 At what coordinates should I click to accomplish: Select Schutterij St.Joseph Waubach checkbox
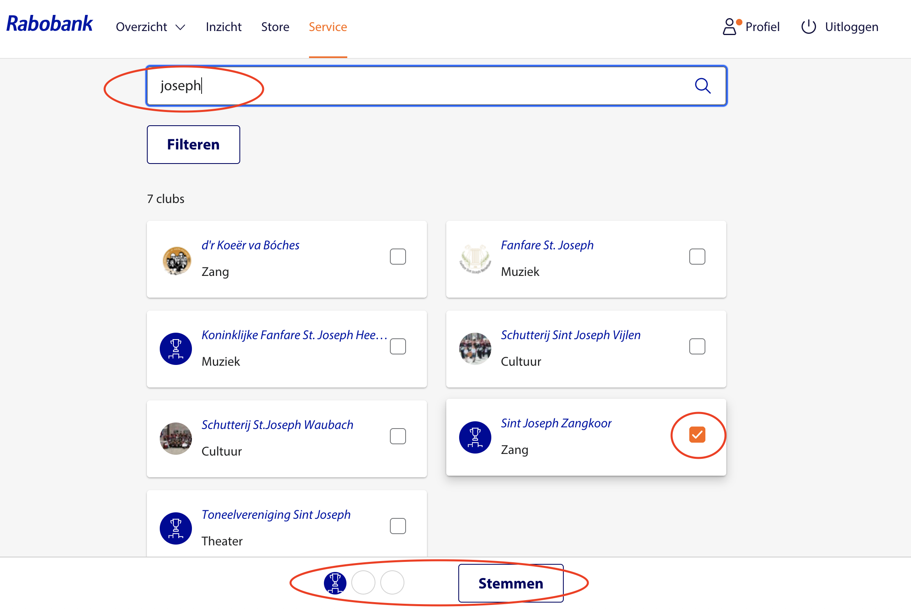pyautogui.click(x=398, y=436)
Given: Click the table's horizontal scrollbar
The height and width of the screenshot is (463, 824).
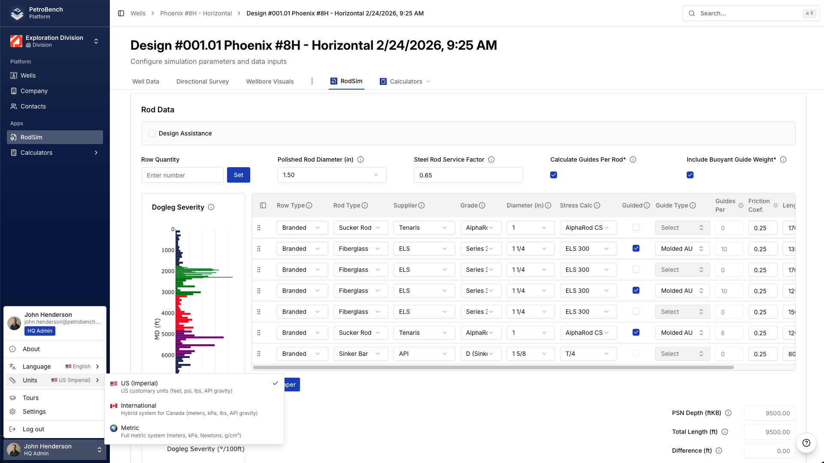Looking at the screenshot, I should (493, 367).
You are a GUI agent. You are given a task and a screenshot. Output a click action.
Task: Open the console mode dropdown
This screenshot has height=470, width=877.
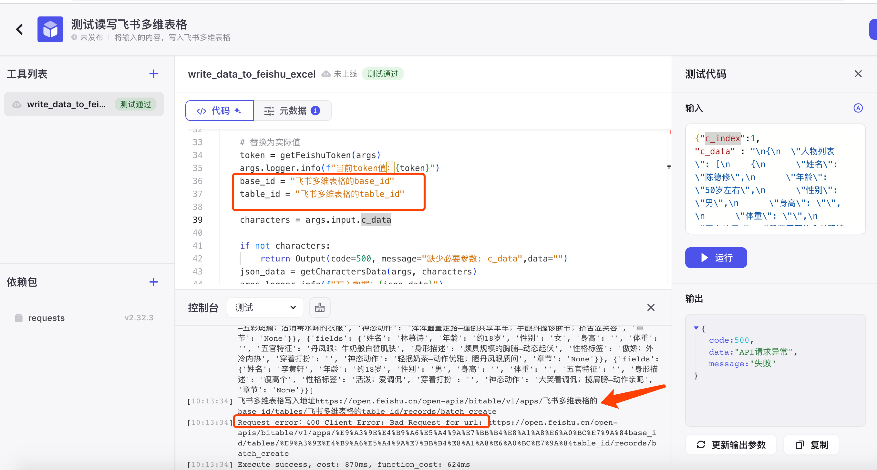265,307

※

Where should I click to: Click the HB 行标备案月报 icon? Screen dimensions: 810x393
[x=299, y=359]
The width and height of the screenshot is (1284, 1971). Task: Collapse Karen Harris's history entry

※

▶ _REQUIRED ACTION_:
Would you copy out, exactly and with no pictures, only the lines above from the one that contains "At what coordinates" through the one that contains "You are a GUI"?

▶ _EXERCISE OUTPUT_:
 At what coordinates should I click to accomplish: Select Schutterij St.Joseph Waubach checkbox
pyautogui.click(x=398, y=436)
Given: Click the table's horizontal scrollbar
The height and width of the screenshot is (463, 824).
Looking at the screenshot, I should (493, 367).
You are a GUI agent. You are given a task and a screenshot. Output a click action.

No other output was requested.